For CTCF-ChIP qRT-PCR, undifferentiated ZIP13K231 cells were grown to a final count of 10 million, treated with Accutase (Sigma–Aldrich, A6964), resuspended and washed in DPBS. Subsequently, cells were crosslinked in 1% formaldehyde solution for 5 min at room temperature. Following quenching with 0,125 M glycine final and two DPBS washes, we isolated nuclei using 1 ml cell lysis buffer (20 mM Tris-HCl ph8.0, 85 mM KCl, 0.5% NP40) for 10 min on ice. Then nuclei were spun down for 3 min at 2500 × g and supernatant was removed. The pellet was resuspended in 1 ml of nuclear lysis buffer (10 mM Tris-HCl, pH 7.5, 1% NP40, 0.5% sodiumdeoxycholate, 0.1% SDS) then incubated for 10 min on ice. Sonication was carried out on a Covaris E220 Evolution sonicator (PIP = 140.0, Duty Factor = 5.0, Cycles/Burst = 200, 10 min). After sonication, chromatin was spun down at 15,000 × g for 10 min to pellet insoluble material. Volume was increased to 1,5 mL with Chip Dilution Buffer (0.01%SDS, 1.1% Triton-X-100, 1.2 mM EDTA, 16.7 mM Tris-HCl pH 8.1, 167 mM NaCl), and 20 µl of CTCF antibody (CST, D31H2-XP) was added. Immunoprecipitation mixture was allowed to rotate overnight at 4 °C. The next day, 40 µl of Protein A Dynabeads (Thermo, 10001D) were added to the IP mixture and allowed to rotate for 4 h at 4 °C. This was followed by two washes of each: low salt wash buffer (0.1% SDS, 1% Triton-X-100, 2 mM EDTA, 20 mM Tris-HCl pH 8.1,150 mM NaCl); high salt wash buffer (0.1% SDS, 1% Triton-X-100, 2 mM EDTA, 20 mM Tris, pH 8.1, 500 mM NaCl); LiCl wash buffer (0.25 M LCl, 1% NP40, 1% deoxycholate, 1 mM EDTA, 10 mM Tris-HCl pH 8.1); and TE buffer pH 8.0 (10 mM Tris-HCl, pH 8.0, 1mMEDTA pH 8.0).

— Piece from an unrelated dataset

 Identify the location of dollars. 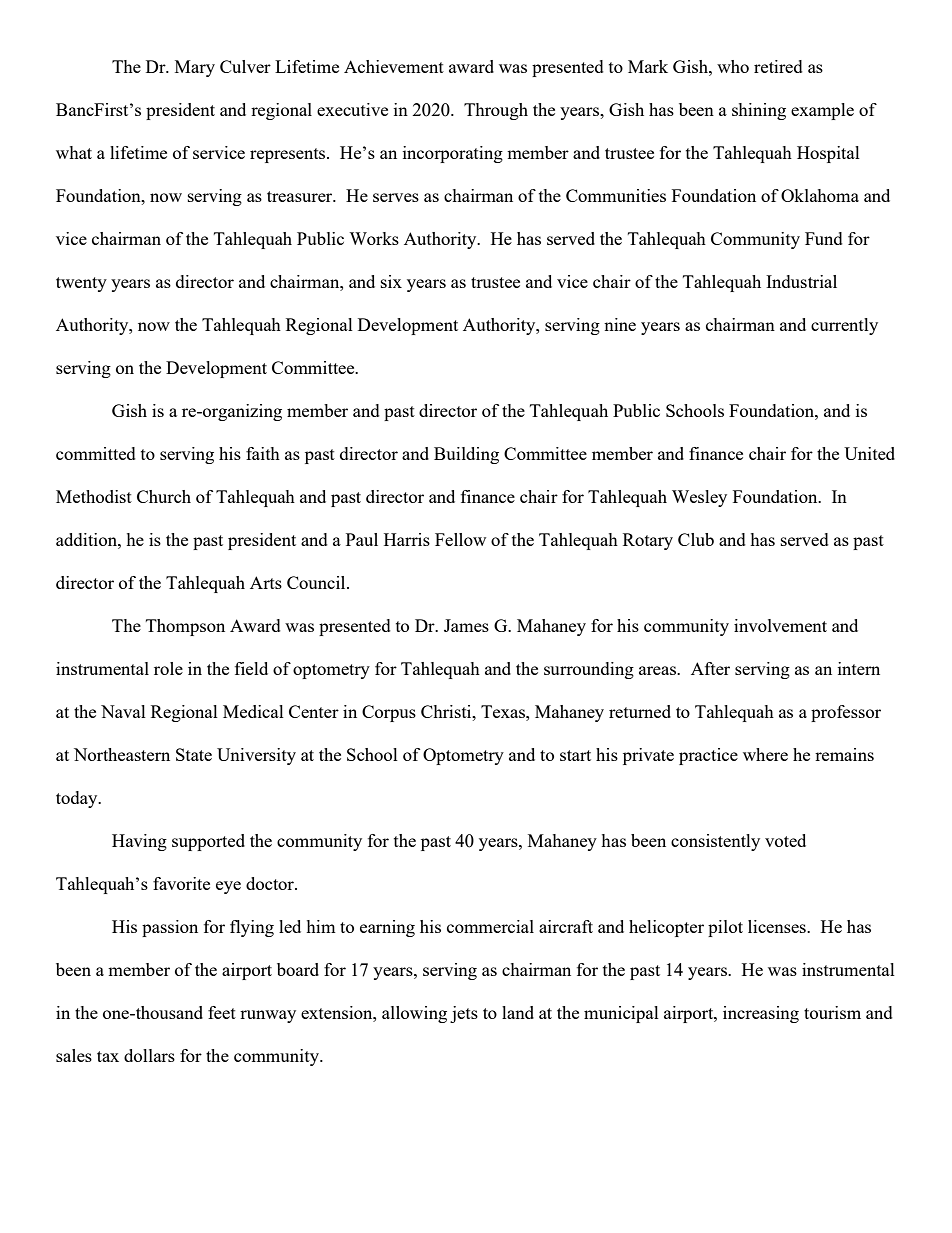
(149, 1055).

DNA was eluted twice using 50 µl of elution buffer (0.5–1% SDS and 0.1 M NaHCO3) at 65 °C for 15 min. 16 µl of reverse crosslinking salt mixture (250 mM Tris-HCl, pH 6.5, 62.5 mM EDTA pH 8.0, 1.25 M NaCl, 5 mg/ml Proteinase K) was added and samples were allowed to incubate at 65 °C overnight. DNA was purified using AMPure XP beads (Beck-man-Coulter) and treated with DNase-free RNase (Roche) for 30 min at 37 °C.

qRT-PCR reactions were set up in triplicate with the 2× PowerUp SYBR Green Master Mix (Thermo, A25742). Reactions were run on a StepOnePlus (Thermo) PCR machine with 40 cycles of 15 s at 95 °C and 60 s at 60 °C (Supplementary Table 6).